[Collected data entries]

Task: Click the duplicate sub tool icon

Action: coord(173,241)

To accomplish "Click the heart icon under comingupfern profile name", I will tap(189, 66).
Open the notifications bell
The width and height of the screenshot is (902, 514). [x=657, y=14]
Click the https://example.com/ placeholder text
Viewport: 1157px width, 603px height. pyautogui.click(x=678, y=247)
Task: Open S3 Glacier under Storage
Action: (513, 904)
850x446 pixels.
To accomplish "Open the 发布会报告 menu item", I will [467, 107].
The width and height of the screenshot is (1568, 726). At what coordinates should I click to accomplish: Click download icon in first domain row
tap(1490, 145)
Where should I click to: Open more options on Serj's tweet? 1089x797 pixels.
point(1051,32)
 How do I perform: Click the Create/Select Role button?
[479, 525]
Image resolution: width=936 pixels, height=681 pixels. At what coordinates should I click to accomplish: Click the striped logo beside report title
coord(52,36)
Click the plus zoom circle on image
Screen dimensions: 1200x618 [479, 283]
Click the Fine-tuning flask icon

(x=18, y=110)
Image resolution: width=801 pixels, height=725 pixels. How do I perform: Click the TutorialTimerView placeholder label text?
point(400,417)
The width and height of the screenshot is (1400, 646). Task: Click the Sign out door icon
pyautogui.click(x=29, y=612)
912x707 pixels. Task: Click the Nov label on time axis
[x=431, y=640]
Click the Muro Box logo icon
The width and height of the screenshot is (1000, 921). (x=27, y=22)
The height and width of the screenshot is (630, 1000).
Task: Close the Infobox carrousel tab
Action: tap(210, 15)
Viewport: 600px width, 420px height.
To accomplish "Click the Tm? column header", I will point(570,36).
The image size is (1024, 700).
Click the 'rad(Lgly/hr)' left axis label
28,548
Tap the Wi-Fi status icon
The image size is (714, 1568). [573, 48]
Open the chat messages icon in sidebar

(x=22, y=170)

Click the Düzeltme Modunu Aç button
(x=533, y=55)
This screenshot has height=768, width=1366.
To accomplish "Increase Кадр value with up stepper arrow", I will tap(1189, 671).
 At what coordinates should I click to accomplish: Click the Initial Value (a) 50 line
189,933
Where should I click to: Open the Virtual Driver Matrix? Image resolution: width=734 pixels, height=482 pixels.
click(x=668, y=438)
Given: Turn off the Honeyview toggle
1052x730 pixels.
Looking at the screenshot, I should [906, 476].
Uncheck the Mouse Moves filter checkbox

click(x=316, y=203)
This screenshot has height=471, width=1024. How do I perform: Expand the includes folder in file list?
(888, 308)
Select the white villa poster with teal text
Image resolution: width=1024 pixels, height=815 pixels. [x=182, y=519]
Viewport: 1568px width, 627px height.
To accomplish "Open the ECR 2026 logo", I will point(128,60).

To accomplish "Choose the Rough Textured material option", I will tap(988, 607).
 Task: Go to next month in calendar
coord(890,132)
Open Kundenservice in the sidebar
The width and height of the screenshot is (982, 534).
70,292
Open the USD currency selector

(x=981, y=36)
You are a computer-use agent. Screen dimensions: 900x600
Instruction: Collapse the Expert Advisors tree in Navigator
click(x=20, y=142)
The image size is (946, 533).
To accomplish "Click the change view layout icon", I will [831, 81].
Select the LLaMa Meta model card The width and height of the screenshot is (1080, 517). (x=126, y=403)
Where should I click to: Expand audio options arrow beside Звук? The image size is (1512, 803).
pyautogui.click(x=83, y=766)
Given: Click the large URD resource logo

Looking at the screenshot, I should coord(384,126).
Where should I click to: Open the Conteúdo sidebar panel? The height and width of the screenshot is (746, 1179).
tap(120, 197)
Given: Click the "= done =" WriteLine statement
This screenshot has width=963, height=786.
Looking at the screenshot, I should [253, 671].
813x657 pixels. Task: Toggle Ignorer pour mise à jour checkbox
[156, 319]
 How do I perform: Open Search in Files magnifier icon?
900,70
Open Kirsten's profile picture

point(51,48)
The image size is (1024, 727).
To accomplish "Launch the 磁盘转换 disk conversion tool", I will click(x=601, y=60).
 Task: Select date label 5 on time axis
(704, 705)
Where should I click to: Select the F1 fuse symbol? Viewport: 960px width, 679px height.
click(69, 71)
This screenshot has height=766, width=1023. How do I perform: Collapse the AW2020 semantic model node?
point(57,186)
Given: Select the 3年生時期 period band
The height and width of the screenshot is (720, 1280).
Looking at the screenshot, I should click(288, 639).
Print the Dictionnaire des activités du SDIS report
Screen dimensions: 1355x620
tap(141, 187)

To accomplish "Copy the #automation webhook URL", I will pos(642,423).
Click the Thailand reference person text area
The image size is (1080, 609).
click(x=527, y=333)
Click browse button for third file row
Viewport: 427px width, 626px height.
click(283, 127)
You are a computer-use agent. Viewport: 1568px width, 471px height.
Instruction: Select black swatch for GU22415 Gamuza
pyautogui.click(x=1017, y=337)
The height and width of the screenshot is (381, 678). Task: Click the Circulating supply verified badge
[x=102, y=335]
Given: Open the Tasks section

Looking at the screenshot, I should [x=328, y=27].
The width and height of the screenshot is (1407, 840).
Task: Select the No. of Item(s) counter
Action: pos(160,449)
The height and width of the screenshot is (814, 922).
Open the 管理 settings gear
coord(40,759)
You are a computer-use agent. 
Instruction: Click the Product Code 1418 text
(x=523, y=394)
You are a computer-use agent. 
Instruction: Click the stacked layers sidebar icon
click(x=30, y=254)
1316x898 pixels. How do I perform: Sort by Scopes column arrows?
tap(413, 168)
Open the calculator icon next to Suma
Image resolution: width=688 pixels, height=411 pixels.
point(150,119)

• PROBLEM DESCRIPTION: When you reach the end of the data, retype all of it exactly.

• FINISHED EXERCISE:
Task: Click the duplicate sub tool icon

Action: coord(173,241)

To accomplish "Click the heart icon under comingupfern profile name", I will tap(189, 66).
Open the notifications bell
The width and height of the screenshot is (902, 514). [x=657, y=14]
Click the https://example.com/ placeholder text
Viewport: 1157px width, 603px height. pyautogui.click(x=678, y=247)
Task: Open S3 Glacier under Storage
Action: (513, 904)
850x446 pixels.
To accomplish "Open the 发布会报告 menu item", I will [467, 107].
The width and height of the screenshot is (1568, 726). At what coordinates should I click to accomplish: Click download icon in first domain row
tap(1490, 145)
Where should I click to: Open more options on Serj's tweet? 1089x797 pixels.
point(1051,32)
 How do I perform: Click the Create/Select Role button?
[479, 525]
Image resolution: width=936 pixels, height=681 pixels. At what coordinates should I click to accomplish: Click the striped logo beside report title
coord(52,36)
Click the plus zoom circle on image
Screen dimensions: 1200x618 [479, 283]
Click the Fine-tuning flask icon

(x=18, y=110)
Image resolution: width=801 pixels, height=725 pixels. How do I perform: Click the TutorialTimerView placeholder label text?
point(400,417)
The width and height of the screenshot is (1400, 646). Task: Click the Sign out door icon
pyautogui.click(x=29, y=612)
912x707 pixels. Task: Click the Nov label on time axis
[x=431, y=640]
Click the Muro Box logo icon
The width and height of the screenshot is (1000, 921). (x=27, y=22)
The height and width of the screenshot is (630, 1000).
Task: Close the Infobox carrousel tab
Action: tap(210, 15)
Viewport: 600px width, 420px height.
To accomplish "Click the Tm? column header", I will point(570,36).
The image size is (1024, 700).
Click the 'rad(Lgly/hr)' left axis label
28,548
Tap the Wi-Fi status icon
The image size is (714, 1568). [573, 48]
Open the chat messages icon in sidebar

(x=22, y=170)

Click the Düzeltme Modunu Aç button
(x=533, y=55)
This screenshot has height=768, width=1366.
To accomplish "Increase Кадр value with up stepper arrow", I will tap(1189, 671).
 At what coordinates should I click to accomplish: Click the Initial Value (a) 50 line
189,933
Where should I click to: Open the Virtual Driver Matrix? Image resolution: width=734 pixels, height=482 pixels.
click(x=668, y=438)
Given: Turn off the Honeyview toggle
1052x730 pixels.
Looking at the screenshot, I should [906, 476].
Uncheck the Mouse Moves filter checkbox

click(x=316, y=203)
This screenshot has height=471, width=1024. How do I perform: Expand the includes folder in file list?
(888, 308)
Select the white villa poster with teal text
Image resolution: width=1024 pixels, height=815 pixels. [x=182, y=519]
Viewport: 1568px width, 627px height.
To accomplish "Open the ECR 2026 logo", I will point(128,60).

To accomplish "Choose the Rough Textured material option", I will tap(988, 607).
 Task: Go to next month in calendar
coord(890,132)
Open Kundenservice in the sidebar
The width and height of the screenshot is (982, 534).
70,292
Open the USD currency selector

(x=981, y=36)
You are a computer-use agent. Screen dimensions: 900x600
Instruction: Collapse the Expert Advisors tree in Navigator
click(x=20, y=142)
The image size is (946, 533).
To accomplish "Click the change view layout icon", I will [831, 81].
Select the LLaMa Meta model card The width and height of the screenshot is (1080, 517). (x=126, y=403)
Where should I click to: Expand audio options arrow beside Звук? The image size is (1512, 803).
pyautogui.click(x=83, y=766)
Given: Click the large URD resource logo

Looking at the screenshot, I should coord(384,126).
Where should I click to: Open the Conteúdo sidebar panel? The height and width of the screenshot is (746, 1179).
tap(120, 197)
Given: Click the "= done =" WriteLine statement
This screenshot has width=963, height=786.
Looking at the screenshot, I should [253, 671].
813x657 pixels. Task: Toggle Ignorer pour mise à jour checkbox
[156, 319]
 How do I perform: Open Search in Files magnifier icon?
900,70
Open Kirsten's profile picture

point(51,48)
The image size is (1024, 727).
To accomplish "Launch the 磁盘转换 disk conversion tool", I will click(x=601, y=60).
 Task: Select date label 5 on time axis
(704, 705)
Where should I click to: Select the F1 fuse symbol? Viewport: 960px width, 679px height.
click(69, 71)
This screenshot has height=766, width=1023. How do I perform: Collapse the AW2020 semantic model node?
point(57,186)
Given: Select the 3年生時期 period band
The height and width of the screenshot is (720, 1280).
Looking at the screenshot, I should click(288, 639).
Print the Dictionnaire des activités du SDIS report
Screen dimensions: 1355x620
tap(141, 187)

To accomplish "Copy the #automation webhook URL", I will pos(642,423).
Click the Thailand reference person text area
The image size is (1080, 609).
click(x=527, y=333)
Click browse button for third file row
Viewport: 427px width, 626px height.
click(283, 127)
You are a computer-use agent. Viewport: 1568px width, 471px height.
Instruction: Select black swatch for GU22415 Gamuza
pyautogui.click(x=1017, y=337)
The height and width of the screenshot is (381, 678). Task: Click the Circulating supply verified badge
[x=102, y=335]
Given: Open the Tasks section

Looking at the screenshot, I should [x=328, y=27].
The width and height of the screenshot is (1407, 840).
Task: Select the No. of Item(s) counter
Action: pos(160,449)
The height and width of the screenshot is (814, 922).
Open the 管理 settings gear
coord(40,759)
You are a computer-use agent. 
Instruction: Click the Product Code 1418 text
(x=523, y=394)
You are a computer-use agent. 
Instruction: Click the stacked layers sidebar icon
click(x=30, y=254)
1316x898 pixels. How do I perform: Sort by Scopes column arrows?
tap(413, 168)
Open the calculator icon next to Suma
Image resolution: width=688 pixels, height=411 pixels.
point(150,119)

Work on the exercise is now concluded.